→ **Sağlanan metin**
:::

Açık Finans’ın avantajları ve dezavantajları nelerdir?

Avantajlarına müşterilere daha kullanıcı dostu arayüzler, uygun maliyette ürünler, zaman kazancı sağlarken, dezavantajlarına da kişisel verilerinin daha çok yayılmasını söyleyebiliriz. Pazara güven, kurumların saygınlığı, adaptasyonun hızlı olması için kurumların ve düzenleyicilerin siber güvenlik önlemlerine iki kat yer vermesi gerekiyor. Bu nedenle düzenlemelerin çok dikkatli yapılması ve denetlenmesi kritik gözüküyor. Kurumlar açısından avantaj ve dezavantajlara bakarsak geleneksel finansal kuruluşlara çıkacak uyum maliyetleri, geleneksel bankalar için mevcut iş süreçlerinde kar kayıpları ve sürece uyum sağlanması sırasında çıkacak bilgi güvenliği sorunları dezavantaj kısmında sayılabilir. Uyum maliyetlerine veri izleme, siber güvenlik maliyetleri ve servis mimarisinin değişmesi şeklinde örnek verebiliriz. Kar kayıpları tabi ki sektörün demokratikleşmesi ve sürecin olağan bir sonucu olduğundan bunu dezavantaj değil avantaja da yazabiliriz. Ayrıca altyapısı sağlam güvenlik önlemleri ile müşteri verisinin paylaşımı için üçüncü partilerden gelir beklentisi olması da yeni bir kazanç alanı olabilir. Avantajlarına finansal sektörün daha fazla demokratikleşerek, yenilikçi ürünlere büyümek için fırsat yaratılması olarak da bakabiliriz.

Kurumların açık bankacılık ve açık finansa yaklaşımında en kritik noktaları aşağıdaki gibi sıralayabiliriz:

  • Mevcut ana fonksiyonların değerlendirilmesi ve yapılacak yeni işbirliklerinin belirlenmesi
  • Güvenlik standartlarının değerlendirilmesi ve yapılacak yatırımların planlanması
  • İnsan kaynağı gereksiniminin çıkarılması
  • Müşteri deneyiminin bütünsel düşünülerek stratejinin güncellenmesi
  • Çerçeve sözleşmenin oluşturulması
  • Stratejiye göre doğru fiyatlamanın yapılması

 

Dünyada Durum

Dünya ne durumda diye bakarsak: Suudi Arabistan ve Kanada Açık Bankacılık girişimi henüz yeni yeni başlamışken, Meksika gibi 2018’de regülasyonu çıkarıp da işleme koymayan ülkeler de bulunuyor. Avustralya ve Singapur gibi regülasyon ile büyük yol alan ülkelerin dışında Amerika regülasyonlardan bağımsız pazarın ihtiyacı ile ilerliyor.

:::

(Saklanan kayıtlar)
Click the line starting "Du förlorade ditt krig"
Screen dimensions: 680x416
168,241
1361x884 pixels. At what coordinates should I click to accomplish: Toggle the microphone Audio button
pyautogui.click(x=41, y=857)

:::

→ **Görev koşulları**
Açık finans metnini son cümlesinden sonra sürdürün. Satırlar, açık finans metninden bağımsız ayrı bir malzemedir.

→ **Yanıt alanı**
Sürece ne zaman başladığımızdan daha önemli olan bir konu aslında bu işi ne kadar sahiplendiğimiz gibi gözüküyor. İngiltere ilk 2016’da CMA (Competition and Market Authority ile Açık Bankacılık standartlarını oluşturmaya başlıyor. Sonrasında FCA (Financial Conduct Authority)  Mart 2019’da Açık Finans terimini telaffuz edip çalışmaları başlatıyor. İngiltere pazarında 9 büyük banka CMA’nın yayınladığı düzenlemelere uyum sağlamışken, 201 akredite edilmiş şirket de Arayüz sağlayıcı olarak ekosistem içinde bulunuyor. Fintek ekosisteminde en gelişmiş ülke olarak İngiltere’yi başta sayabiliriz. İsviçre’de ise resmi kurumlar Açık Bankacılık ile ilgili herhangi bir düzenleme getirmedi ancak bankalar inisiyatifi kendileri ilerletmişler; SwissNextGen API projesi ile IT danışmanları, üniversiteler ve bankaları bir araya getirip standartları oluşturmaya başlamış. Japonya, Avustralya, Singapur, Hindistan’da Açık Bankacılık ve Açık Finans da birçok ülkeye göre ileri seviyede bulunuyor. Ödeme işlemleri ticaretin sürekliliği açısından kritik olduğundan Birleşmiş Milletler Ekonomik Programı kapsamında da dikkatleri üzerine çekiyor ve gelişmeler yakından izleniyor, destekleniyor.

Türkiye için Açık Finans regülasyon anlamında sürecinin henüz çok başındayız ancak ortaya çıkan ürünler için aynı şeyi söyleyemem. E-ticaret, Telekom operatörleri gibi büyük oyuncular ekosistem dinamosu olmuş durumda ve sektörde hızlı bir adaptasyon var. Sektörün önde gelen bazı oyuncuları hareket etmek niyetinde olmasa da akıntıya karşı yüzemeyeceklerinin farkındalar ve onlar da yeni düzene uyum sağlayacaklar. Mevzuatlar yavaş yavaş yayınlansa da ilk halleri bile geleceğin sistemini bize yansıtıyor ve önlemleri almak gerekiyor.